The Kinexys rebrand in late 2023 reflected both a product maturation and a strategic repositioning. “Onyx” carried connotations of an innovation lab. “Kinexys” — from kinetics, suggesting movement and flow — signaled a mature business unit offering production financial infrastructure. The rebrand accompanied significant capability expansions: support for 27 currencies (up from initial USD-only), expanded institutional client onboarding, and new programmable finance applications.
JPM Coin: Architecture and How It Works
JPM Coin is not a public cryptocurrency. It is a digital bearer instrument that represents a claim on deposits held at JPMorgan Chase Bank — specifically, it is a tokenized representation of client funds held in a JPMorgan omnibus account. JPM Coin’s value is fixed 1:1 to the underlying currency it represents (primarily USD).
The mechanism works as follows. An institutional client (say, a multinational corporation with treasury operations in 10 countries) moves funds into a JPMorgan account and receives JPM Coin tokens in their digital wallet. The tokens travel across JPMorgan’s permissioned blockchain in real time, including across time zones when traditional banking rails are closed. The recipient institution redeems the tokens for deposits in their JPMorgan account. The entire round-trip can complete in seconds versus the hours or days required for traditional correspondent banking.

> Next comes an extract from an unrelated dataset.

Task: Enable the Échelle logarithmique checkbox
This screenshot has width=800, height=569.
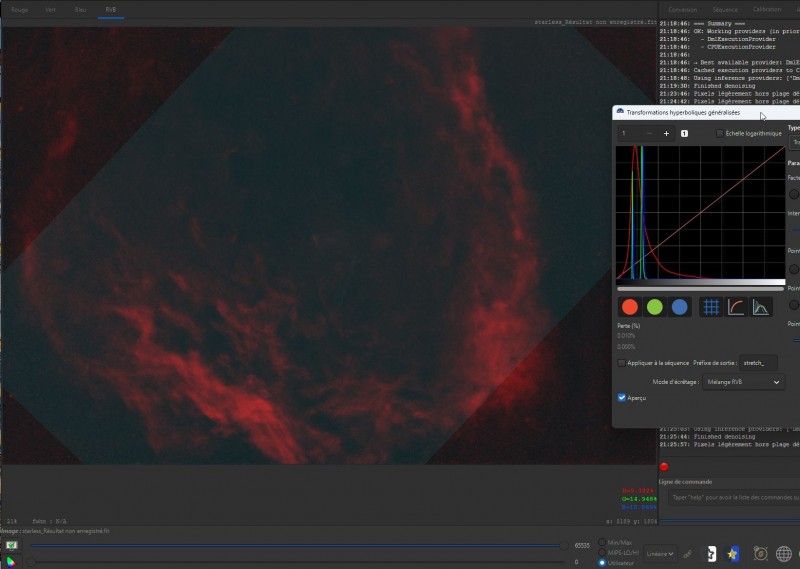Action: (720, 134)
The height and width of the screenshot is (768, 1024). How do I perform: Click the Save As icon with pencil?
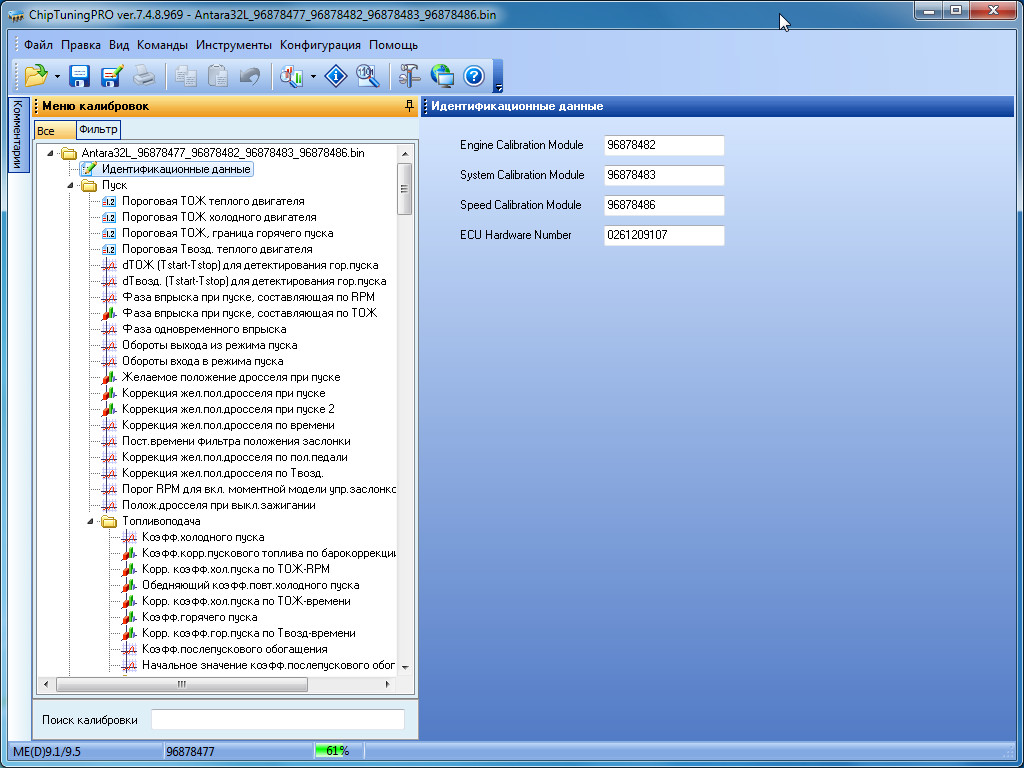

The system’s value in wholesale payments derives from three specific advantages:
24/7/365 settlement. Traditional interbank wires (Fedwire, SWIFT) settle during banking hours in their respective time zones. JPMorgan’s institutional clients — global corporations, hedge funds, sovereign wealth funds — have treasury operations that generate payment needs around the clock, including evenings, weekends, and holidays. JPM Coin settles any time, eliminating the working capital drag of funds in transit during off-hours.
Programmable payment logic. Smart contracts on the Kinexys platform can automatically trigger payments when specified conditions are met — delivery of goods, receipt of confirming documents, completion of regulatory reporting. This conditional payment capability reduces the manual settlement processes that consume treasury operations staff time and create reconciliation errors.
Intraday liquidity management. Large corporations managing liquidity across multiple subsidiaries and currencies use JPM Coin to move funds between accounts intraday without settlement risk. The token transfer is instantaneous and irrevocable — there is no float period, no counterparty risk between initiation and settlement, and no correspondent bank in the chain to introduce delay or credit risk.
The Partior Joint Venture
In 2021, JPMorgan co-founded Partior with DBS Bank (Singapore’s largest bank) and Temasek (Singapore’s sovereign wealth fund). Partior is an independent company building multi-bank interoperability infrastructure on blockchain — allowing JPM Coin, DBS’s digital payment infrastructure, and other bank digital currencies to interoperate without traditional correspondent banking intermediaries.
Partior’s design addresses the fundamental limitation of proprietary bank blockchain systems: a JPM Coin payment can only settle instantly if both the sender and receiver are JPMorgan clients. Cross-bank blockchain settlement requires either a common blockchain infrastructure (which no bank has been willing to cede control over) or an interoperability layer connecting bank-specific systems.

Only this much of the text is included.